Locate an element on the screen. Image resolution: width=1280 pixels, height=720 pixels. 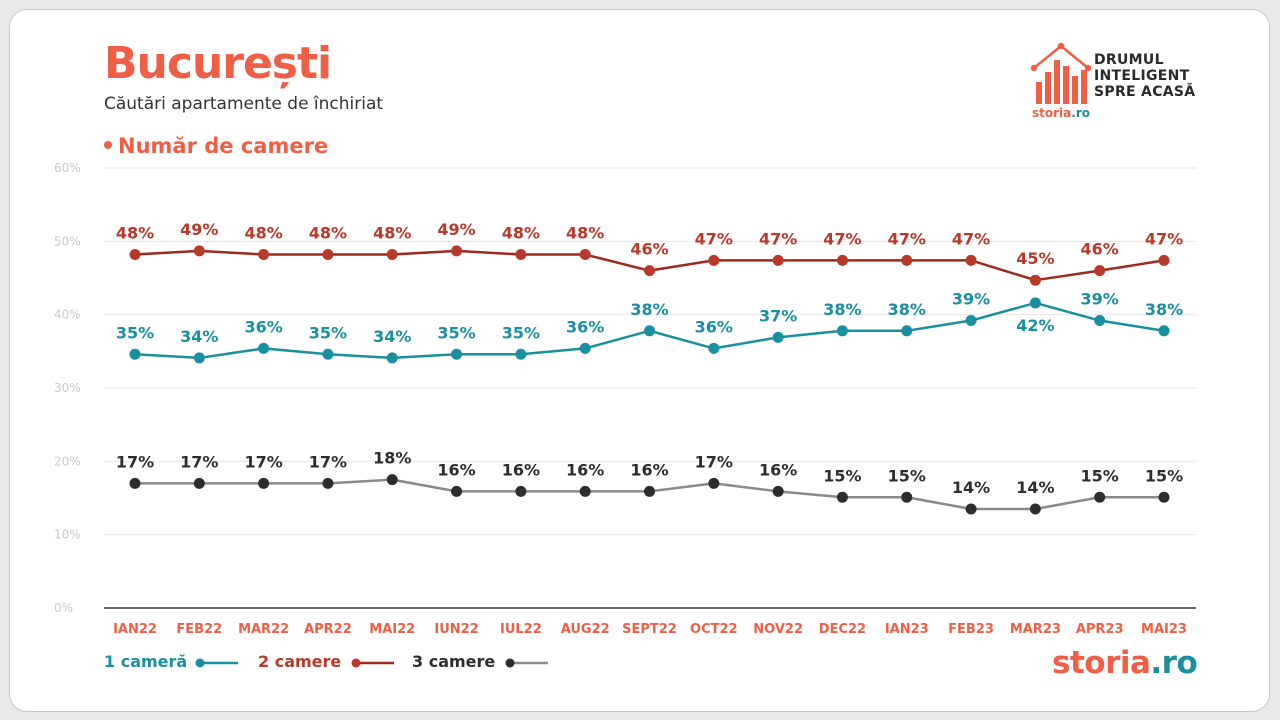
y-tick-label: 0% is located at coordinates (64, 608).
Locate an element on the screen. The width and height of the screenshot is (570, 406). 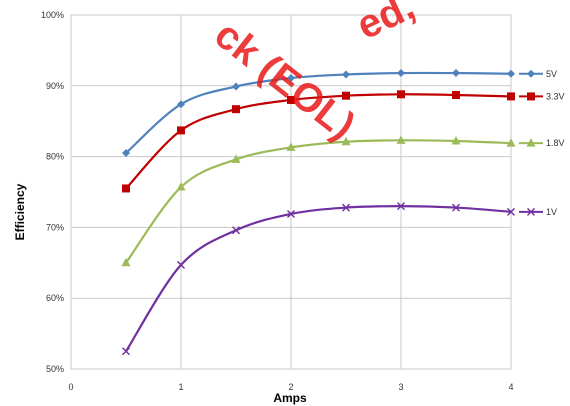
watermark-text-2: ck (EOL) is located at coordinates (284, 80).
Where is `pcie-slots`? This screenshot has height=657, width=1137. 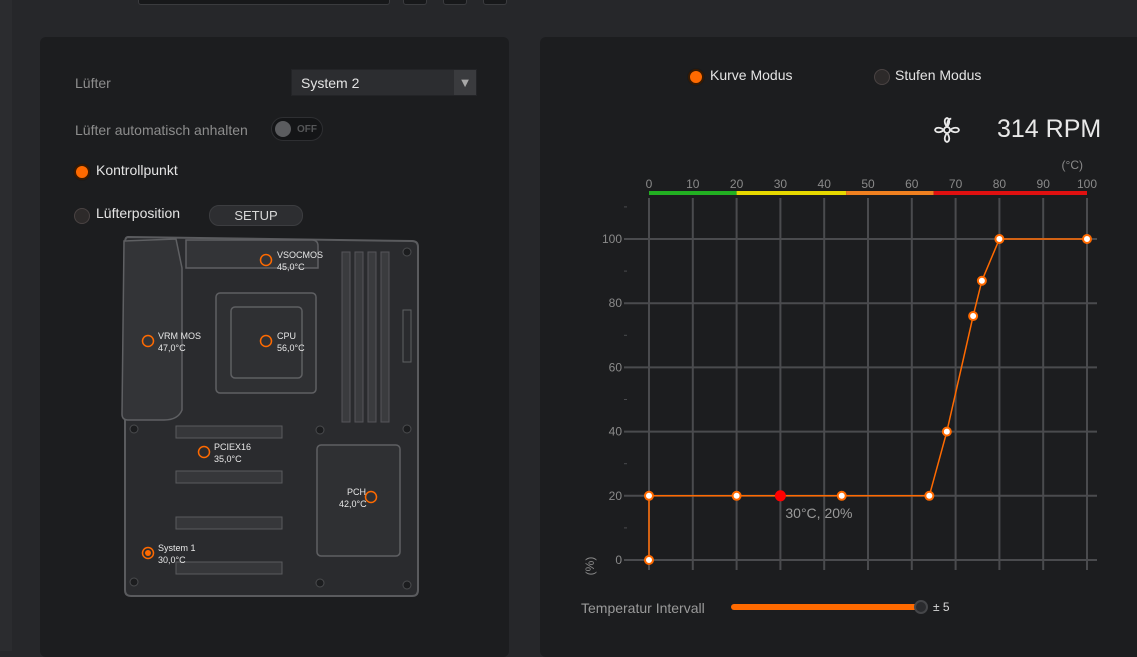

****************************************

Rewrite all the items above as a numbered list, skipping blank lines and leaving out the pictures.

__RESULT OF THE TASK__:
1. Locate an element on the screen. Image resolution: width=1280 pixels, height=720 pixels. 
2. y-tick-label: 0% is located at coordinates (64, 608).
3. Locate an element on the screen. The width and height of the screenshot is (570, 406). 
4. watermark-text-2: ck (EOL) is located at coordinates (284, 80).
5. Where is `pcie-slots`? This screenshot has height=657, width=1137. 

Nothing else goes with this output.